Wednesday, January 6, 2010

The Venus Fixers

Anyone who loves Italian art and cares about our shared cultural heritage needs to read Ilaria Dagnini Brey's "The Venus Fixers: The Remarkable Story of the Allied Soldiers Who Saved Italy's Art During World War II." Italian-born journalist Brey follows first the attempt by the Italians to protect artworks in the face of oncoming war -- everything from bricking up "David" to hiding paintings in Tuscan villas -- then the valiant efforts of the "Monuments Men" to keep them safe during and after the Allied invasion. The Monuments Men were a band of artists, art historians, architects, archaeologists, archivists, etc. who served in the British and American armies and used their expertise to look after monuments and artworks in time of war. Brey focuses on those who served in Italy: we learn about Yale art professor Deane Keller, who had the artworks of western Tuscany as his responsibility, and for me a familiar name was art history professor Frederick Hartt, whose landmark "Italian Renaissance Art" textbook I knew from university but I had no idea he'd served as a Monuments Man. So too John Ward-Perkins, a prominent Romanist in his day: again, I know his work but enjoyed reading about his Italian service. As a card-carrying professional art historian, I couldn't help but feel proud as I read this book; it was like learning one's great-uncles or second cousins or whatever had been war heroes.

There are heartstopping moments in this book -- the American bombing of the Florence railyards for example, which through the skill of the pilots and the maps provided by the Monuments Men left the Duomo, Santa Maria Novella, and everything else unscathed. There are also heartrending moments: the Nazi bombardment of the Florentine bridges, the Allied bombardment of the monastery of Monte Cassino, the accidental near-destruction of the frescoes of the Camposanto in Pisa. Not being a specialist in Renaissance art, much of the story was new to me, save what I'd seen in the documentary "The Rape of Europa." Although I *knew* Michelangelo's David, Botticelli's Birth of Venus, and any number of treasures are safe now in their museum homes, Brey kept me in suspense throughout her account.

In recent years, the effects of World War II on the artistic heritage have gotten increased attention (e.g. Lynn Nicholas' book "The Rape of Europa" and the excellent documentary of the same name, plus the books of Robert Edsel, including his newest, "Monuments Men"--which I now HAVE to read). There are lessons for all in studying this time period, especially since artworks and monuments continue to be imperiled every day in places like Iraq and Afghanistan. Read this book!!


Wes said...

Want to learn more about The Monuments Men and their adventures throughout Europe?

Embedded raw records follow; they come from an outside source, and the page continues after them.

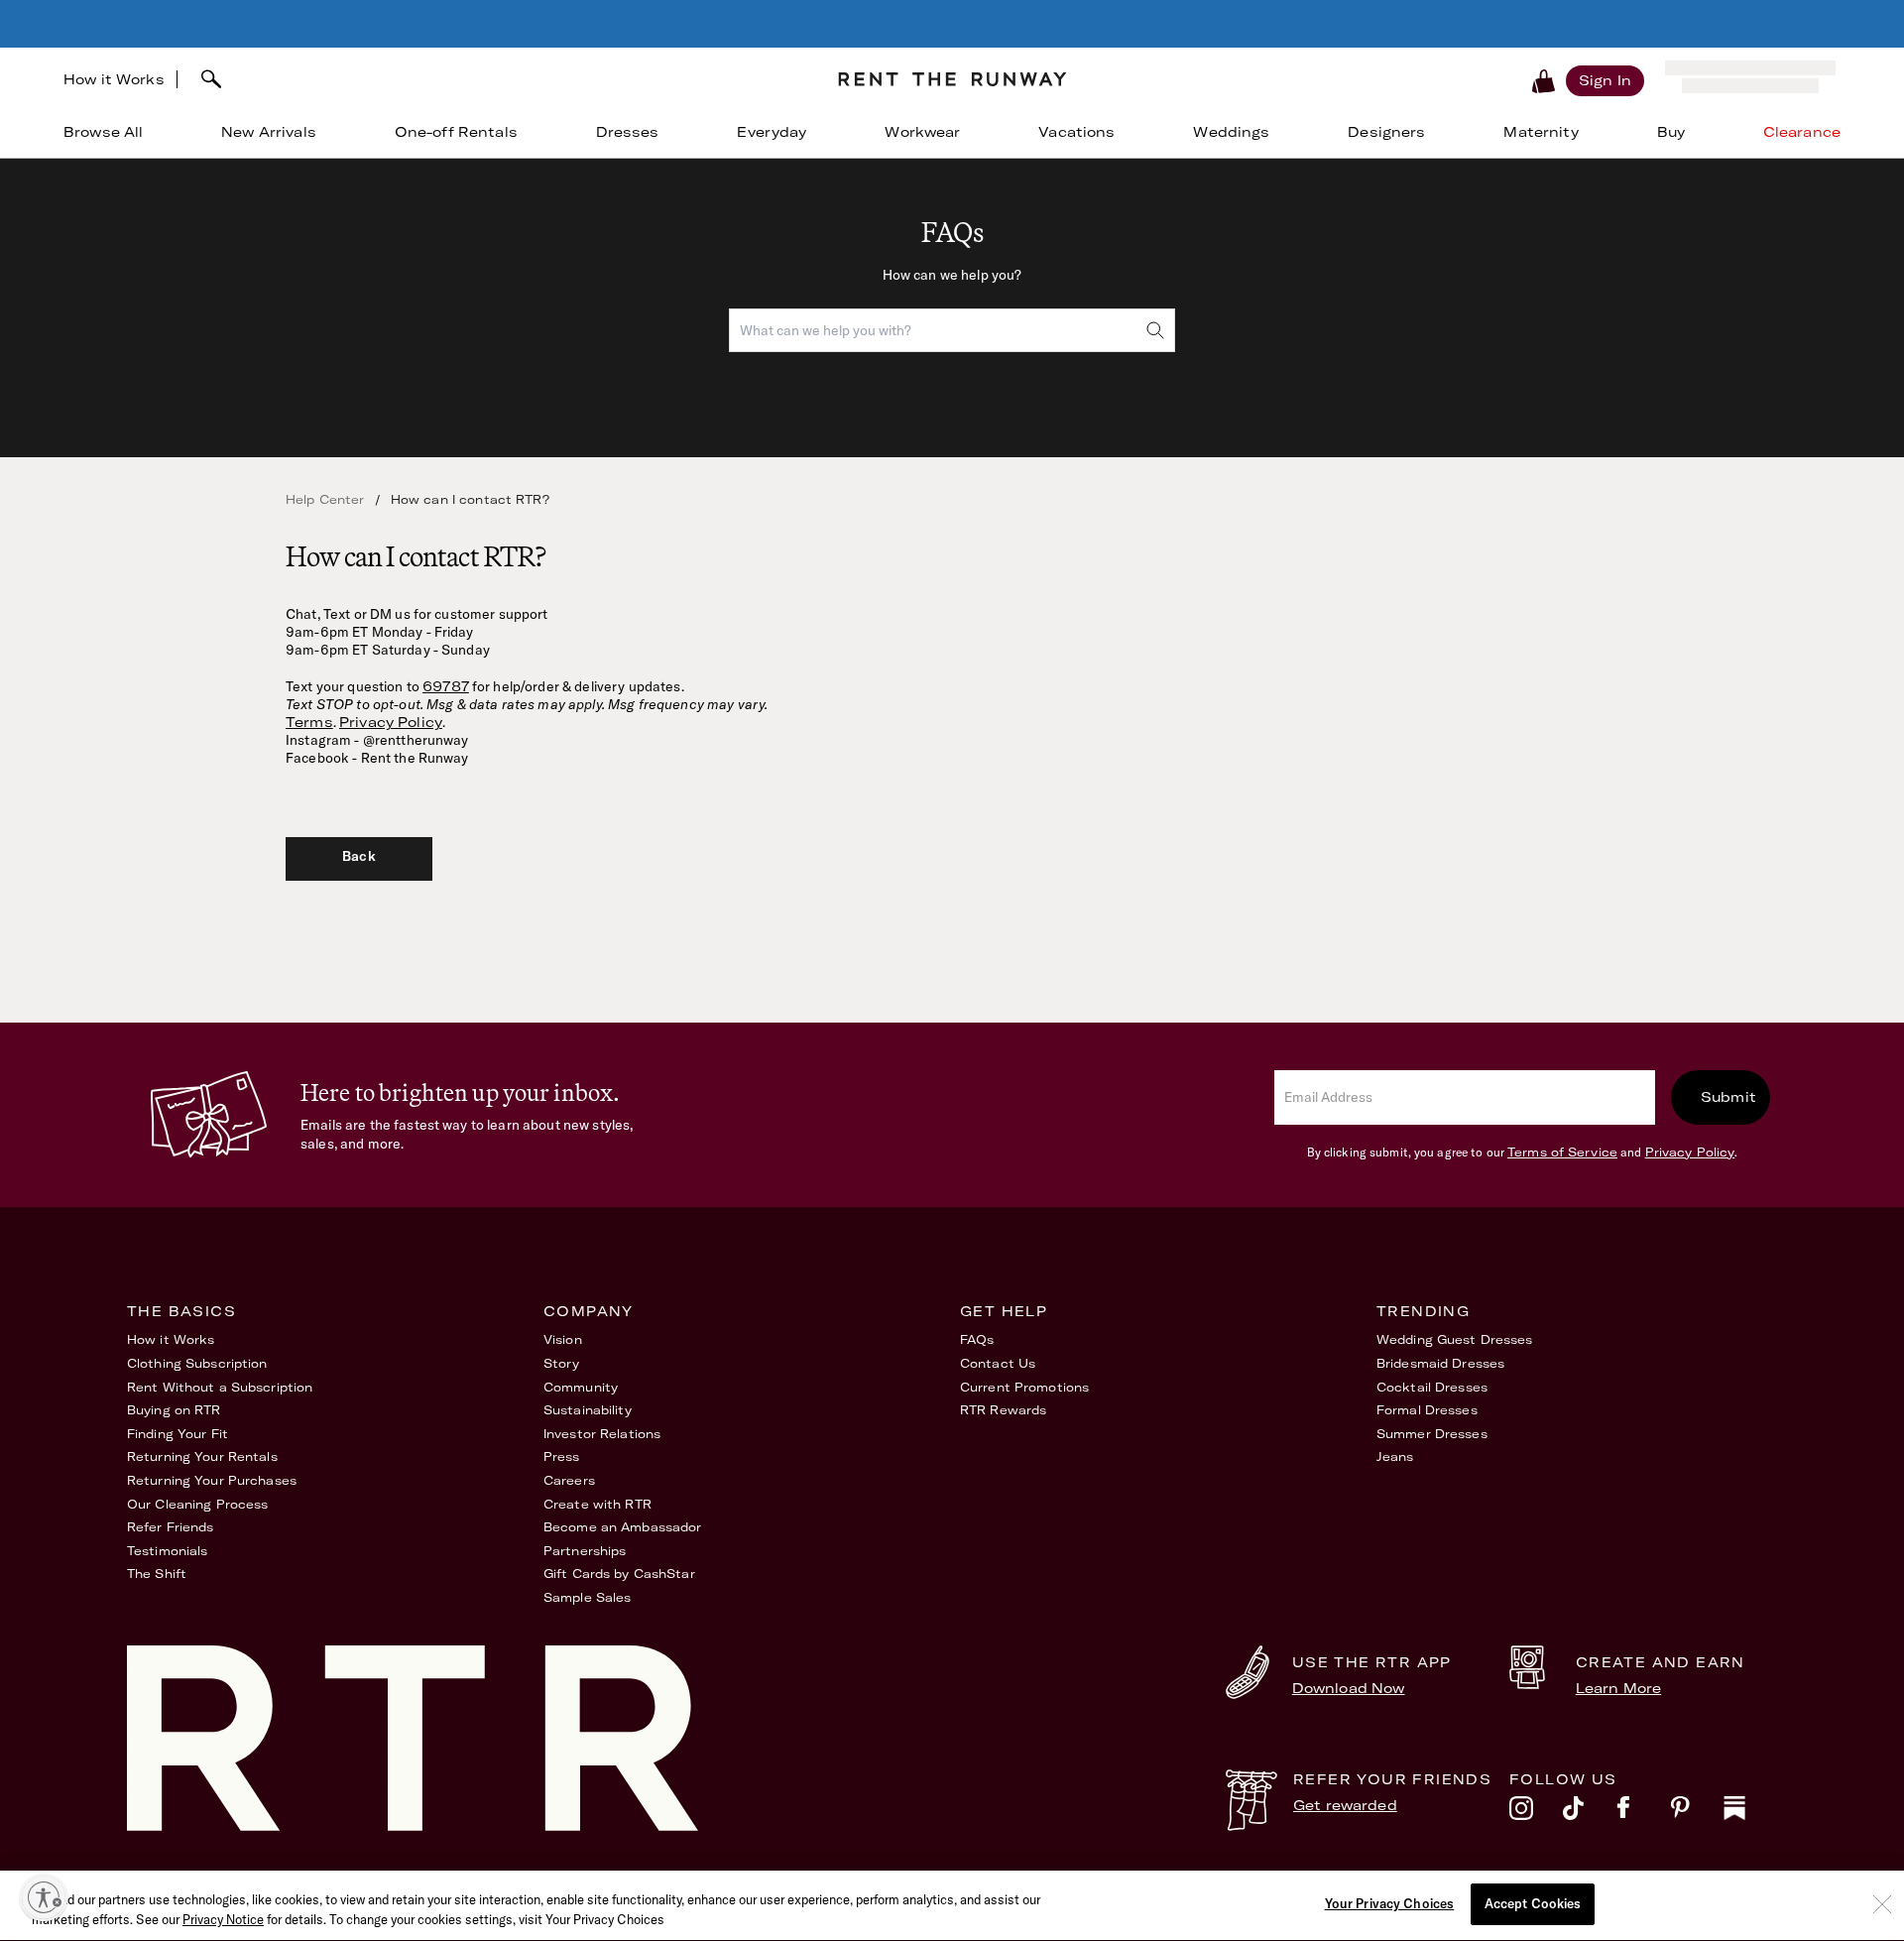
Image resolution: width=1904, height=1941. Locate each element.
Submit (1728, 1097)
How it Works (114, 79)
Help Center (325, 499)
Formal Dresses (1427, 1409)
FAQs (977, 1339)
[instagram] (1536, 1813)
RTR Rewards (1003, 1409)
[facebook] (1643, 1813)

Check out The Monuments Men by: Robert Edsel

The Morning Joe Show video clip with Doris Kearns Goodwin discussing The Monuments Men (, check these out!

The Greatest Heroine of WWII, Rose Valland -

Passing the Torch: Touching video clip of Robert M. Edsel discussing his last conversation with Lane S. Faison. -

Robert M. Edsel discussing the amazing story of one of nine living Monuments Men, German born Harry Ettlinger. -

Book Page writes, “an account that moves like a Hollywood action adventure…there are heroes to root for, villains to hiss at and an increasingly pressing race against time…Whether you’re a fan of art, military history or stories of real-life heroes, The Monuments Men is a treasure worth the hunt”. I hope your blog will profile these great heroes of civilization and share their story with your readers and supporters.

Thank You,
Wes Brown

Sheramy said...

Hi Wes, Thanks for stopping by. Edsel's new book is definitely on my reading list. Thanks for the great links!!

Wes said...

Thank you for sharing the story of The Monuments Men with your readers!